HOW TO COMPLETE THIS TASK →
Looking at the records below, state how many lines include the string "taskbar" and add nothing further.

[Stored items]

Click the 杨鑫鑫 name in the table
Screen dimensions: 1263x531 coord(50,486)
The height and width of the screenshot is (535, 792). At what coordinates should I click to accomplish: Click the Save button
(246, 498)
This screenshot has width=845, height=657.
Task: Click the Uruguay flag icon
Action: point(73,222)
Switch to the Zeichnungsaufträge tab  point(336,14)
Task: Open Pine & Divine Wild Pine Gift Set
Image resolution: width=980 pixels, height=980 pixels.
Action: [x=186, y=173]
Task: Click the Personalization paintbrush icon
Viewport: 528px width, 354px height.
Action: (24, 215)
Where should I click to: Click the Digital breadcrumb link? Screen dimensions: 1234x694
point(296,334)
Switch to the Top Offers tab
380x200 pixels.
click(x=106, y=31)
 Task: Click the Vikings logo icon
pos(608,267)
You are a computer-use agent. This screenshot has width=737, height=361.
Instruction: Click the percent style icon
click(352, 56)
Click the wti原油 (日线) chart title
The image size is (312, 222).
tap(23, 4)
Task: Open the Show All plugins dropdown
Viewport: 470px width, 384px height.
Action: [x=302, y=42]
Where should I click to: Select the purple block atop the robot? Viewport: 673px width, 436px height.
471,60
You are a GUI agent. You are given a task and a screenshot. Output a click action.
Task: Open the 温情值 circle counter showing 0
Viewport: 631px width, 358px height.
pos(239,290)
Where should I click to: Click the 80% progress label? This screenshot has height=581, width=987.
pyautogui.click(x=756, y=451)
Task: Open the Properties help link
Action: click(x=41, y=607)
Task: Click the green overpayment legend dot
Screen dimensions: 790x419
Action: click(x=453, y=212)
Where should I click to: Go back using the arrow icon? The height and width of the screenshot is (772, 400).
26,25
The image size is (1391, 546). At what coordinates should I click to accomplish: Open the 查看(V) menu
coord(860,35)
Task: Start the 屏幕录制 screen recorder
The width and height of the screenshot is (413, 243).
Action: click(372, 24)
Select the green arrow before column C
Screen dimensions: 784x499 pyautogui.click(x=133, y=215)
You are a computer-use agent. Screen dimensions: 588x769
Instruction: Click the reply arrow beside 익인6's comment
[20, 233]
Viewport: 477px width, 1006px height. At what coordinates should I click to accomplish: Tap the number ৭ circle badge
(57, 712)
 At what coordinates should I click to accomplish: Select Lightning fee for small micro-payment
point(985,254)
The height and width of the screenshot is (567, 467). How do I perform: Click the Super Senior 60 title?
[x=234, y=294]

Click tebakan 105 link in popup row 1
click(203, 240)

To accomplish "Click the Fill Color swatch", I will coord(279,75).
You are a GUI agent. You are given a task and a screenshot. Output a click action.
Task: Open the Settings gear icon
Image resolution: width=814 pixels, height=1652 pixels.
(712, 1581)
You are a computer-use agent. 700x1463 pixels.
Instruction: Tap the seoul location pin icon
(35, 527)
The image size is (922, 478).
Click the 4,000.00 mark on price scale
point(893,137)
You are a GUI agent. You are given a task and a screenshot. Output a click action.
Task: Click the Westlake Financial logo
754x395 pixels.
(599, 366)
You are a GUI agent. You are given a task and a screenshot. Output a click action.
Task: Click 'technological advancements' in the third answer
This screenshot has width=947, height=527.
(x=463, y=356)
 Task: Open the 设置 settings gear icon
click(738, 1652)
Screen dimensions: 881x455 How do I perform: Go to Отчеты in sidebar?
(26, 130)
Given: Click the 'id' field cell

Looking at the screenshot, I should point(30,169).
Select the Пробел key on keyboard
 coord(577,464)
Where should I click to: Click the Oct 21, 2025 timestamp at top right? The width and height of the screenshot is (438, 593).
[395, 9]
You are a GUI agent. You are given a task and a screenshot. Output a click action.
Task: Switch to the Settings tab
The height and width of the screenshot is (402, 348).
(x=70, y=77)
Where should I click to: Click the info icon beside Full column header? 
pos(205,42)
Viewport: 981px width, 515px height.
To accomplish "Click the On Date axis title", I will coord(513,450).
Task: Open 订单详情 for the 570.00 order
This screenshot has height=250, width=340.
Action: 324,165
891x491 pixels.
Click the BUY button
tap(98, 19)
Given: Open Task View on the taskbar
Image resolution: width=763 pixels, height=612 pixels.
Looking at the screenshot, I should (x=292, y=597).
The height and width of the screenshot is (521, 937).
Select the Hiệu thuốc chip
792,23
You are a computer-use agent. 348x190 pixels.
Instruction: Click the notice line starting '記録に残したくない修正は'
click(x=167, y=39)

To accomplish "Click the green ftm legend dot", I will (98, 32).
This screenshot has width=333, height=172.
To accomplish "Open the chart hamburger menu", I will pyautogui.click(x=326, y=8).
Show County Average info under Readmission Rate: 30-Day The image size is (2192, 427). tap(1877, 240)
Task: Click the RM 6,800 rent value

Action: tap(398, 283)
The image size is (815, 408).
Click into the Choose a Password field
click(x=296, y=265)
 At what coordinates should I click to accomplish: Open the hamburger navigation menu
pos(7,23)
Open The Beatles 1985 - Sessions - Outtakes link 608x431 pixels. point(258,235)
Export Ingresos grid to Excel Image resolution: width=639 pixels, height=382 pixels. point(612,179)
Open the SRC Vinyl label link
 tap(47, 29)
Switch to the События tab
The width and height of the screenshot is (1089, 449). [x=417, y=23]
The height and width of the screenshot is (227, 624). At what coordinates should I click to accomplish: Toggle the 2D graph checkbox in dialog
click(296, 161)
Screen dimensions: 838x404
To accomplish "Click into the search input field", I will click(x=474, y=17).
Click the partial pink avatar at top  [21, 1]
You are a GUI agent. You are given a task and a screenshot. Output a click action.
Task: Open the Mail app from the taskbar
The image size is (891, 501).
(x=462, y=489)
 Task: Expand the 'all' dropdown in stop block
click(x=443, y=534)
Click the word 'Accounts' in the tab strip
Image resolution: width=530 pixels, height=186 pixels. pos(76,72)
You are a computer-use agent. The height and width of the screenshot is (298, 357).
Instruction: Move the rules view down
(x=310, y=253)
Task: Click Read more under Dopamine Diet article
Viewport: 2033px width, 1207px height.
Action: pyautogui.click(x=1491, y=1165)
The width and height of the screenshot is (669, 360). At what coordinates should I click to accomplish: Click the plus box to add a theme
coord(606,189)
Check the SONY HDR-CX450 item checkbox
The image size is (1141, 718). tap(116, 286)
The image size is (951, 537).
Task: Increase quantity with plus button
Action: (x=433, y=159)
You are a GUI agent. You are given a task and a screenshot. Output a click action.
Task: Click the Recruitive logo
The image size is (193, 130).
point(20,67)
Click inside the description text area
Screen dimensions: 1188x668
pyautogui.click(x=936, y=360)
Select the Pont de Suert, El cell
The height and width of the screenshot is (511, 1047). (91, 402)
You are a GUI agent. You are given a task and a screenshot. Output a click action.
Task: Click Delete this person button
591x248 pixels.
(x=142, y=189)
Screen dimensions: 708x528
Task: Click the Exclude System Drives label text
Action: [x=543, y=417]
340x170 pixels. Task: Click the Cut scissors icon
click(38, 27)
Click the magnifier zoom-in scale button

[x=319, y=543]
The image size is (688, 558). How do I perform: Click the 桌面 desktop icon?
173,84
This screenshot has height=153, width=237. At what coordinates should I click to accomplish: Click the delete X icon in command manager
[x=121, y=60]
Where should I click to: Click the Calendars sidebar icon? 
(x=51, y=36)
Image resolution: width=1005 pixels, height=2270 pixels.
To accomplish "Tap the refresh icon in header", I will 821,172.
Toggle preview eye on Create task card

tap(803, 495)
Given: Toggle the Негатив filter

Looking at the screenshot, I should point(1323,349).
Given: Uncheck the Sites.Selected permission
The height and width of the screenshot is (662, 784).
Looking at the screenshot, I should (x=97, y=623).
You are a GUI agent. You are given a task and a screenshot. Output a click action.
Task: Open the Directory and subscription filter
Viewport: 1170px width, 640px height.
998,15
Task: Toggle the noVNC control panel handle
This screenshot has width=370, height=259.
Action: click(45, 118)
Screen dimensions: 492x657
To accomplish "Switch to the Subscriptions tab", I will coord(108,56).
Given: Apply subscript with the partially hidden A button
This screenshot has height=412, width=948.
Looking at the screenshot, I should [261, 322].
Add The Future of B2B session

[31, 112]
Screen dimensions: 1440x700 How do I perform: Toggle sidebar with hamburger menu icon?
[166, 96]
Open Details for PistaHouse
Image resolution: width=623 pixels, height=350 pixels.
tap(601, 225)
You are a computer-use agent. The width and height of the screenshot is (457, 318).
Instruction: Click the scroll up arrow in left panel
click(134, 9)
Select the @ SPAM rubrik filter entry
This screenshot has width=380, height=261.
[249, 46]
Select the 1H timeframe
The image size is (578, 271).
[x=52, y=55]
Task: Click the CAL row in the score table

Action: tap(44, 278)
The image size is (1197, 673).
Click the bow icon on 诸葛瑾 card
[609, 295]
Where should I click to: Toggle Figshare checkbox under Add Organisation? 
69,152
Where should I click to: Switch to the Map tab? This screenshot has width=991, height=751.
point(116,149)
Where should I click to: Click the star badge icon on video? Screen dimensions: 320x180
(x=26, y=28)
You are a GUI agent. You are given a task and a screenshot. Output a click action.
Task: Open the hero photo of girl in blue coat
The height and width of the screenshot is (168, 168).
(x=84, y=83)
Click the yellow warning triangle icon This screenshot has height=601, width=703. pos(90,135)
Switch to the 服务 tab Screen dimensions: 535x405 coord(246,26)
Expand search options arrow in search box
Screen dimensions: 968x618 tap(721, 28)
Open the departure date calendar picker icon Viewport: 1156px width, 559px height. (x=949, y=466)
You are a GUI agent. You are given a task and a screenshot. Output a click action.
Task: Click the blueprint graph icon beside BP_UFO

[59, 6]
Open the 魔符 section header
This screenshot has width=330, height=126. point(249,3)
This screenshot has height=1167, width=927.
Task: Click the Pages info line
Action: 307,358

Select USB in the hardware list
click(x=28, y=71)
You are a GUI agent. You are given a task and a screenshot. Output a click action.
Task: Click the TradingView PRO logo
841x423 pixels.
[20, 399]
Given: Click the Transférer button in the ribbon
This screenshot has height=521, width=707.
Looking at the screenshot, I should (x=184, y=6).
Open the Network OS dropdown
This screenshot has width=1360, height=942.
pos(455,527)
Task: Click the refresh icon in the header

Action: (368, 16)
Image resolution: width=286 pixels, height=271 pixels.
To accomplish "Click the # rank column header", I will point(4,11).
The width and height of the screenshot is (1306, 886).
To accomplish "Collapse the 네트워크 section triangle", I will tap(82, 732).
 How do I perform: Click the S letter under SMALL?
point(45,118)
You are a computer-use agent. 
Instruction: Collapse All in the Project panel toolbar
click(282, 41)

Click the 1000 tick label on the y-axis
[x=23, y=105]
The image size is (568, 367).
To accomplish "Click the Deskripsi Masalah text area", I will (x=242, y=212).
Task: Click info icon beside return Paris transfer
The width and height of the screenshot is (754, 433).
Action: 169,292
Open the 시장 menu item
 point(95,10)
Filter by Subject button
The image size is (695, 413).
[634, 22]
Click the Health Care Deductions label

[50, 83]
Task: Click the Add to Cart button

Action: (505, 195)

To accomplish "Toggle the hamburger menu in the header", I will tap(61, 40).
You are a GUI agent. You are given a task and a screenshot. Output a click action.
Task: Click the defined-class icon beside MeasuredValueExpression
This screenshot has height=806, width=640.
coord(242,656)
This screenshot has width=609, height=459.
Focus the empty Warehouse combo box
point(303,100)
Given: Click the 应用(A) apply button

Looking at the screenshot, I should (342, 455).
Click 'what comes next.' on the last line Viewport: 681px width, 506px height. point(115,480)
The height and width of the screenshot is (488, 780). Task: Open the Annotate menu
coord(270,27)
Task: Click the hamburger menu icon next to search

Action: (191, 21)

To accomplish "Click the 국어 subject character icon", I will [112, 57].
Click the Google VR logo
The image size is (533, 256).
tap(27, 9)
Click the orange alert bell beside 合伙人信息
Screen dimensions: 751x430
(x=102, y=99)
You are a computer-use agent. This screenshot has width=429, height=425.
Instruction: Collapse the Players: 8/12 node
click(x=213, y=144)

RESPONSE TO THIS TASK →
2